▶ Exercise: Every line of the material below is to be printed again exactly.
[Opening Supplied entries section]
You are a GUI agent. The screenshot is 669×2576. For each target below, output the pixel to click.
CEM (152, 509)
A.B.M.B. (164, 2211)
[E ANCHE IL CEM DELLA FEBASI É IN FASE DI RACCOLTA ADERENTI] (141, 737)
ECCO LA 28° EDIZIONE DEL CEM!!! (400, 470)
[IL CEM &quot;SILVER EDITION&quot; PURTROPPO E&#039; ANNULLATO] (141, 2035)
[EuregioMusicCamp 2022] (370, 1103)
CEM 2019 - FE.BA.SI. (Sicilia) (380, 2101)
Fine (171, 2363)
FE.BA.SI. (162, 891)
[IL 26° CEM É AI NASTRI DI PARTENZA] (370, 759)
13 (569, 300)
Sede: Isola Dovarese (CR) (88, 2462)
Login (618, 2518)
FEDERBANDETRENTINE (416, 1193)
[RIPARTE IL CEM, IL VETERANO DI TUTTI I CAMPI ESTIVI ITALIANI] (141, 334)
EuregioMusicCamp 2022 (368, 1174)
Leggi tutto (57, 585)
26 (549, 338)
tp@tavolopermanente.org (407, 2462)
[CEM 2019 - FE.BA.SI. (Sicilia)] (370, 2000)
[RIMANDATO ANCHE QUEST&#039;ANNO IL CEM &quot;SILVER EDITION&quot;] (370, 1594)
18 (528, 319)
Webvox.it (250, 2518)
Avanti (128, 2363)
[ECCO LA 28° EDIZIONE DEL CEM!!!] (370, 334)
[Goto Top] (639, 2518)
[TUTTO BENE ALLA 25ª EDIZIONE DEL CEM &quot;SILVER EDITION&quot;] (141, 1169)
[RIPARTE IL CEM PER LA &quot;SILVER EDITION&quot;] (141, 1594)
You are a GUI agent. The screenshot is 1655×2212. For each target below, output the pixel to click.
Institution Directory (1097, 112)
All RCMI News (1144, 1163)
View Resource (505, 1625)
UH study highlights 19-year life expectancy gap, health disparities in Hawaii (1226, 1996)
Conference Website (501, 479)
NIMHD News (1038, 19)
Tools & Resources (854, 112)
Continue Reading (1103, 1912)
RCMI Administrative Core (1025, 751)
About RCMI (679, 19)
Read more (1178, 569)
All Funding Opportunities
[Closing Supplied entries section]
▶ Result of this exercise:
You are a GUI agent. The screenshot is 669×2576. For each target below, output the pixel to click.
CEM (152, 509)
A.B.M.B. (164, 2211)
[E ANCHE IL CEM DELLA FEBASI É IN FASE DI RACCOLTA ADERENTI] (141, 737)
ECCO LA 28° EDIZIONE DEL CEM!!! (400, 470)
[IL CEM &quot;SILVER EDITION&quot; PURTROPPO E&#039; ANNULLATO] (141, 2035)
[EuregioMusicCamp 2022] (370, 1103)
CEM 2019 - FE.BA.SI. (Sicilia) (380, 2101)
Fine (171, 2363)
FE.BA.SI. (162, 891)
[IL 26° CEM É AI NASTRI DI PARTENZA] (370, 759)
13 (569, 300)
Sede: Isola Dovarese (CR) (88, 2462)
Login (618, 2518)
FEDERBANDETRENTINE (416, 1193)
[RIPARTE IL CEM, IL VETERANO DI TUTTI I CAMPI ESTIVI ITALIANI] (141, 334)
EuregioMusicCamp 2022 (368, 1174)
Leggi tutto (57, 585)
26 (549, 338)
tp@tavolopermanente.org (407, 2462)
[CEM 2019 - FE.BA.SI. (Sicilia)] (370, 2000)
[RIMANDATO ANCHE QUEST&#039;ANNO IL CEM &quot;SILVER EDITION&quot;] (370, 1594)
18 (528, 319)
Webvox.it (250, 2518)
Avanti (128, 2363)
[ECCO LA 28° EDIZIONE DEL CEM!!!] (370, 334)
[Goto Top] (639, 2518)
[TUTTO BENE ALLA 25ª EDIZIONE DEL CEM &quot;SILVER EDITION&quot;] (141, 1169)
[RIPARTE IL CEM PER LA &quot;SILVER EDITION&quot;] (141, 1594)
You are a GUI agent. The screenshot is 1655×2212. For each target below, output the pixel to click.
Institution Directory (1097, 112)
All RCMI News (1144, 1163)
View Resource (505, 1625)
UH study highlights 19-year life expectancy gap, health disparities in Hawaii (1226, 1996)
Conference Website (501, 479)
NIMHD News (1038, 19)
Tools & Resources (854, 112)
Continue Reading (1103, 1912)
RCMI Administrative Core (1025, 751)
About RCMI (679, 19)
Read more (1178, 569)
All Funding Opportunities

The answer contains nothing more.